Writes intrinsic and extrinsic camera parameters to a file in sfm format.

Parameters:

Name	Type	Description	Default
cam_file	str	The file to be writen to.	required
intrinsics	ndarray	Camera intrinsic data to be written.	required
extrinsics	ndarray	Camera extrinsic data to be written.	required

Source code in src/cvt/io.py

def write_cam_sfm(cam_file: str, intrinsics: np.ndarray, extrinsics: np.ndarray) -> None:
    """Writes intrinsic and extrinsic camera parameters to a file in sfm format.

    Parameters:
        cam_file: The file to be writen to.
        intrinsics: Camera intrinsic data to be written.
        extrinsics: Camera extrinsic data to be written.
    """
    with open(cam_file, "w") as f:
        f.write('extrinsic\n')
        for i in range(0, 4):
            for j in range(0, 4):
                f.write(str(extrinsics[i][j]) + ' ')
            f.write('\n')
        f.write('\n')

        f.write('intrinsic\n')
        for i in range(0, 3):
            for j in range(0, 3):
                f.write(str(intrinsics[i][j]) + ' ')
            f.write('\n')

write_matrix(M, mat_file)

Writes a single matrix to a file.

Parameters:

Name	Type	Description	Default
M	ndarray	Matrix to be stored.	required
mat_file	str	Output file where the given matrix is to be writen.	required

Source code in src/cvt/io.py

def write_matrix(M: np.ndarray, mat_file: str) -> None:
    """Writes a single matrix to a file.

    Parameters:
        M: Matrix to be stored.
        mat_file: Output file where the given matrix is to be writen.
    """
    with open(mat_file, "w") as f:
        for row in M:
            for e in row:
                f.write("{} ".format(e))
            f.write("\n")

write_mesh(mesh_file, mesh)

Writes a mesh to a file.

Parameters:

Name	Type	Description	Default
mesh_file	str	Output mesh file.	required
mesh	TriangleMesh	Mesh to be stored.	required

Source code in src/cvt/io.py

def write_mesh(mesh_file: str, mesh: o3d.geometry.TriangleMesh) -> None:
    """Writes a mesh to a file.

    Parameters:
        mesh_file: Output mesh file.
        mesh: Mesh to be stored.
    """
    return o3d.io.write_triangle_mesh(mesh_file, mesh)

write_pfm(pfm_file, data_map, scale=1.0)

Writes a data map to a file in *.pfm format.

Parameters:

Name	Type	Description	Default
pfm_file	str	Output *.pfm file to store the data map.	required
data_map	ndarray	Data map to be stored.	required
scale	float	Value used to scale the data map.	1.0

Source code in src/cvt/io.py

def write_pfm(pfm_file: str, data_map: np.ndarray, scale: float = 1.0) -> None:
    """Writes a data map to a file in *.pfm format.

    Parameters:
        pfm_file: Output *.pfm file to store the data map.
        data_map: Data map to be stored.
        scale: Value used to scale the data map.
    """
    with open(pfm_file, 'wb') as pfm_file:
        color = None

        if data_map.dtype.name != 'float32':
            raise Exception('Image dtype must be float32.')

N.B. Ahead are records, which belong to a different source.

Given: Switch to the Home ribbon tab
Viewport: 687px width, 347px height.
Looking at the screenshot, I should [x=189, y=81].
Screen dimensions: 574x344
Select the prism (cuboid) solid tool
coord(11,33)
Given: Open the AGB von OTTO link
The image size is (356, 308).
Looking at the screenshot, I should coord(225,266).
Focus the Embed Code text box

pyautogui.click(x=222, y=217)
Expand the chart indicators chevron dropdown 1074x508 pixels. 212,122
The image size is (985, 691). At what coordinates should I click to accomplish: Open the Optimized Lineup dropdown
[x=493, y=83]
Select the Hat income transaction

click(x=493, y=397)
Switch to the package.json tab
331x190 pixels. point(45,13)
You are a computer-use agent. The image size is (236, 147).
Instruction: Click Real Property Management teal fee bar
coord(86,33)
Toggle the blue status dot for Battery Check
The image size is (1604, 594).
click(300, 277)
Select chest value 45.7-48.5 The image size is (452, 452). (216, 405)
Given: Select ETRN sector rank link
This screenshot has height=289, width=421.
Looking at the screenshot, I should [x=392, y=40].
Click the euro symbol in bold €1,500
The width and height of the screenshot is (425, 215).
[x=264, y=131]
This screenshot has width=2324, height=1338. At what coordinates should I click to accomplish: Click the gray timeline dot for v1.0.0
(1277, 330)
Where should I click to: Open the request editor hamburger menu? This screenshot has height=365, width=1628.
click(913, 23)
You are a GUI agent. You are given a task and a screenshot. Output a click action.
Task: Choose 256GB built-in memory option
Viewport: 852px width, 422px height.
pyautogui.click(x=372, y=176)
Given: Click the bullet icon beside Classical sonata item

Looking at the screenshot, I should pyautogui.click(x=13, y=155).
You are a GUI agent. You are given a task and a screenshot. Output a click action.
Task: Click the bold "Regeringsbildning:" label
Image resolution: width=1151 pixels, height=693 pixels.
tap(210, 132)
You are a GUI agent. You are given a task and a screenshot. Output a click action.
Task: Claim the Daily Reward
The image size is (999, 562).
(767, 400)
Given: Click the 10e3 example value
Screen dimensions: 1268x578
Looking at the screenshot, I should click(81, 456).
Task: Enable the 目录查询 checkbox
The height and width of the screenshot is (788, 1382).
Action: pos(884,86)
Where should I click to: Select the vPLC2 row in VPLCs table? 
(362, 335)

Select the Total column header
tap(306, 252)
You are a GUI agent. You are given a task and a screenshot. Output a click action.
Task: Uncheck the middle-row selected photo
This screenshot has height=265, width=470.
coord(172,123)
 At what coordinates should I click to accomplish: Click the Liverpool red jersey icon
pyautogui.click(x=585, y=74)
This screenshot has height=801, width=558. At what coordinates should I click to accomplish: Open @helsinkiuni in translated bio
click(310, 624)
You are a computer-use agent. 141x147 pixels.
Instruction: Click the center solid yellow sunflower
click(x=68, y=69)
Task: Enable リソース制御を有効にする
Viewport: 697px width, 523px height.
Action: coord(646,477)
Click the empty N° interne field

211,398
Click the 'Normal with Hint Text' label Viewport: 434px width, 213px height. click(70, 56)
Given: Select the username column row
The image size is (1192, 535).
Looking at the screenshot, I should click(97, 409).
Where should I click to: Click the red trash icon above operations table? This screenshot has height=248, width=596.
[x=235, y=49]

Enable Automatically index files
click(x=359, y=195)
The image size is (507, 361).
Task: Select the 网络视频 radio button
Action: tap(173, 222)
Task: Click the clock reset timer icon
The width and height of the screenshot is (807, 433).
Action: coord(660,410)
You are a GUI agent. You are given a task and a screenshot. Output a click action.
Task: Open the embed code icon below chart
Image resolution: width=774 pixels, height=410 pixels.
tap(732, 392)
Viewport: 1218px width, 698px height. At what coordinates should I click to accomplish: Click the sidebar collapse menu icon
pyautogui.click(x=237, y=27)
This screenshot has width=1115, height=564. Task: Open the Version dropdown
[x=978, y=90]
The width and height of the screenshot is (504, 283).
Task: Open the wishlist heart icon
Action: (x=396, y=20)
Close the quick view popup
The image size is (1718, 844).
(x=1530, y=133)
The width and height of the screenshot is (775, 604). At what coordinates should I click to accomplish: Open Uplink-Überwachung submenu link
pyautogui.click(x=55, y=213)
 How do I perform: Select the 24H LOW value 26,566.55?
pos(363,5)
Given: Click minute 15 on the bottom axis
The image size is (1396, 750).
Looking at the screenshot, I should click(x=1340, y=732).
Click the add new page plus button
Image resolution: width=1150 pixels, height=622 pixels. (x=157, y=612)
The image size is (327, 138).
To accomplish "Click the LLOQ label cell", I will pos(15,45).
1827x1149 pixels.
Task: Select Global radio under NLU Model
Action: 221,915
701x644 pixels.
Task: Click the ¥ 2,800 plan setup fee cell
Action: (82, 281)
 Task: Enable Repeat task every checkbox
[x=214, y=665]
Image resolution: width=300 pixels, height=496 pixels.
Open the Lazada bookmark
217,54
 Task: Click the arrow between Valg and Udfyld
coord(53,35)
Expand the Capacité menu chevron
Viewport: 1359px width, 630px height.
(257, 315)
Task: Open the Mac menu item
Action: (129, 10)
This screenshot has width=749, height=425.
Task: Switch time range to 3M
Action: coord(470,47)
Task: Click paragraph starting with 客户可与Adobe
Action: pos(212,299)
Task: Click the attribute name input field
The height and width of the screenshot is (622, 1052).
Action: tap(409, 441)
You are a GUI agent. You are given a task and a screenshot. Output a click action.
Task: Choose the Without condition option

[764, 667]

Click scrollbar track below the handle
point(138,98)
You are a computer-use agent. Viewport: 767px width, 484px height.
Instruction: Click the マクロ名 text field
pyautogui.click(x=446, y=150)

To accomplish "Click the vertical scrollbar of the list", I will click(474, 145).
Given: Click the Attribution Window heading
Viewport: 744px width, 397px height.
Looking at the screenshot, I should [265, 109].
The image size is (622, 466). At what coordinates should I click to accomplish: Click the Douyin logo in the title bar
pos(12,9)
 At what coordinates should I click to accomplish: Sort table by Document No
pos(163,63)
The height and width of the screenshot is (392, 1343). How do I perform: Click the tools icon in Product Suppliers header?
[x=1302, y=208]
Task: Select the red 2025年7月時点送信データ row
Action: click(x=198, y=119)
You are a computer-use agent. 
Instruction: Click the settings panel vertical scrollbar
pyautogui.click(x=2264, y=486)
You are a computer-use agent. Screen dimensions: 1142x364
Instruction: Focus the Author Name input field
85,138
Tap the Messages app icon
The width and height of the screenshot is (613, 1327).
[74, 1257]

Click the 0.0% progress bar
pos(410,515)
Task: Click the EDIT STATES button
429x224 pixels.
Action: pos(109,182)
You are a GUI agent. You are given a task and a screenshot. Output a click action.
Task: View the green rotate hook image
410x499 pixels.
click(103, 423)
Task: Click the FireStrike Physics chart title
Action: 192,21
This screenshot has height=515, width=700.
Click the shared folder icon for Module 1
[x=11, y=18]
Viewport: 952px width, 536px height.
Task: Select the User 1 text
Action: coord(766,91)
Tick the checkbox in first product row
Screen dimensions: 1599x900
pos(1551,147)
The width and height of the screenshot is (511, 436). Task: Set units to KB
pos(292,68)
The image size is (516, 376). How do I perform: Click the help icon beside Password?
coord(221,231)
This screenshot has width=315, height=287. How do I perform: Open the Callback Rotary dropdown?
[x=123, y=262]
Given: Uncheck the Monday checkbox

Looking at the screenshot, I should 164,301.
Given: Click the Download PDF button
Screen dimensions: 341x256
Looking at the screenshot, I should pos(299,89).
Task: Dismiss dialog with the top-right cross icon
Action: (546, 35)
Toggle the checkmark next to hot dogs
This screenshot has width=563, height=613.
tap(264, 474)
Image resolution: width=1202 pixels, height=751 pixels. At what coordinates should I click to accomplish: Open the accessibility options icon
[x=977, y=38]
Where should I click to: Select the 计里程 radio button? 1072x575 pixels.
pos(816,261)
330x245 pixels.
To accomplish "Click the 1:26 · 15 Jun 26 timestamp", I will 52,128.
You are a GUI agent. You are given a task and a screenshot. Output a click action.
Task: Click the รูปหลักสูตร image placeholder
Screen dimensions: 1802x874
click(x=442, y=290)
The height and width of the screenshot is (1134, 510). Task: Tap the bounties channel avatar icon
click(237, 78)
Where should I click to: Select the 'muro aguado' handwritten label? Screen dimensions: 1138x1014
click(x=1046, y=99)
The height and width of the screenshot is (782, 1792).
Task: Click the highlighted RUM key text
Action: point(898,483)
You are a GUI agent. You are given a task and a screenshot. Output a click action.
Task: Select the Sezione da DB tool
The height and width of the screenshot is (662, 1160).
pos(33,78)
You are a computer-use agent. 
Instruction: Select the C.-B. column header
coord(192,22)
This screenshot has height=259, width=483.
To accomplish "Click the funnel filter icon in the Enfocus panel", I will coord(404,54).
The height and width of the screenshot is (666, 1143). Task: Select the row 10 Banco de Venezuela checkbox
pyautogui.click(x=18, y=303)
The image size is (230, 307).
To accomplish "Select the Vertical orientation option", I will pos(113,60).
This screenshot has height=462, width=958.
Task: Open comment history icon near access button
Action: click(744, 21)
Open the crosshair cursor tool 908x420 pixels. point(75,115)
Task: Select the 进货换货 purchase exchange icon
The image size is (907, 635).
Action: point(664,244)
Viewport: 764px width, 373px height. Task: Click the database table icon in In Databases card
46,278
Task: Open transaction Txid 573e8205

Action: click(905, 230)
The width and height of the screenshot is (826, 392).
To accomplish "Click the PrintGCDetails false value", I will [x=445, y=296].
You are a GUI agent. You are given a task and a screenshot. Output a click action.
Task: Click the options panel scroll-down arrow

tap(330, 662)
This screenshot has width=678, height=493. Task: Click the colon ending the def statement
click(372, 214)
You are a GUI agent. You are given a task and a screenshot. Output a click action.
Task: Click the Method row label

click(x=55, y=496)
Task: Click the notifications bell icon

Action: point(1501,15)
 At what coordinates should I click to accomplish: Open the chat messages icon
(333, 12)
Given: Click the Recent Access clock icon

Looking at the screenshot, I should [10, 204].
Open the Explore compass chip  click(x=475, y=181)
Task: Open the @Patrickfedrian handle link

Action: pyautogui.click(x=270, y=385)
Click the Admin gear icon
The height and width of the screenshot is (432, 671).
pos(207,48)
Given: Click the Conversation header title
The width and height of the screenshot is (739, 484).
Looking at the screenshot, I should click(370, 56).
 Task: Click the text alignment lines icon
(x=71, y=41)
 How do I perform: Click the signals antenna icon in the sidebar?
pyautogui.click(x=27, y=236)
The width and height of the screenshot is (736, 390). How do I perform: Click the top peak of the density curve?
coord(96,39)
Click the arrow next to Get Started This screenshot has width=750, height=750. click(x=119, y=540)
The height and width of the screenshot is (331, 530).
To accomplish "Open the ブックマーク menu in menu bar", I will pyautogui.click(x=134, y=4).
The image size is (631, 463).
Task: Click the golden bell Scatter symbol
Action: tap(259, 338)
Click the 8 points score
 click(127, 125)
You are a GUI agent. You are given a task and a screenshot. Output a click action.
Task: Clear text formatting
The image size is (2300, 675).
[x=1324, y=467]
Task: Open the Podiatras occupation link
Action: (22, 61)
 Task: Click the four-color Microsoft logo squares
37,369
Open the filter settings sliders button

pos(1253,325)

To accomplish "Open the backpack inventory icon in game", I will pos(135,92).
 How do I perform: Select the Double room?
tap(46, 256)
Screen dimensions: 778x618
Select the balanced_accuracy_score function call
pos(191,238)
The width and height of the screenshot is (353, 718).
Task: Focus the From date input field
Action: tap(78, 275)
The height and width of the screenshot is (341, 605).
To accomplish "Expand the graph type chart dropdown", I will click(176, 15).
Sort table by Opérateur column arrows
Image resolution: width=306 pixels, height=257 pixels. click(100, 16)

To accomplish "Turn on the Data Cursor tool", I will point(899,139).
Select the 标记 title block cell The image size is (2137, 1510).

        data_map = np.flipud(data_map)

        if len(data_map.shape) == 3 and data_map.shape[2] == 3: # color data_map
            color = True
        elif len(data_map.shape) == 2 or (len(data_map.shape) == 3 and data_map.shape[2] == 1): # greyscale
            color = False
        else:
            raise Exception('Image must have H x W x 3, H x W x 1 or H x W dimensions.')

        a = 'PF\n' if color else 'Pf\n'
        b = '%d %d\n' % (data_map.shape[1], data_map.shape[0])

        pfm_file.write(a.encode('iso8859-15'))
        pfm_file.write(b.encode('iso8859-15'))

        endian = data_map.dtype.byteorder

        if endian == '<' or endian == '=' and sys.byteorder == 'little':
            scale = -scale

        c = '%f\n' % scale
        pfm_file.write(c.encode('iso8859-15'))

        data_map_string = data_map.tostring()
        pfm_file.write(data_map_string)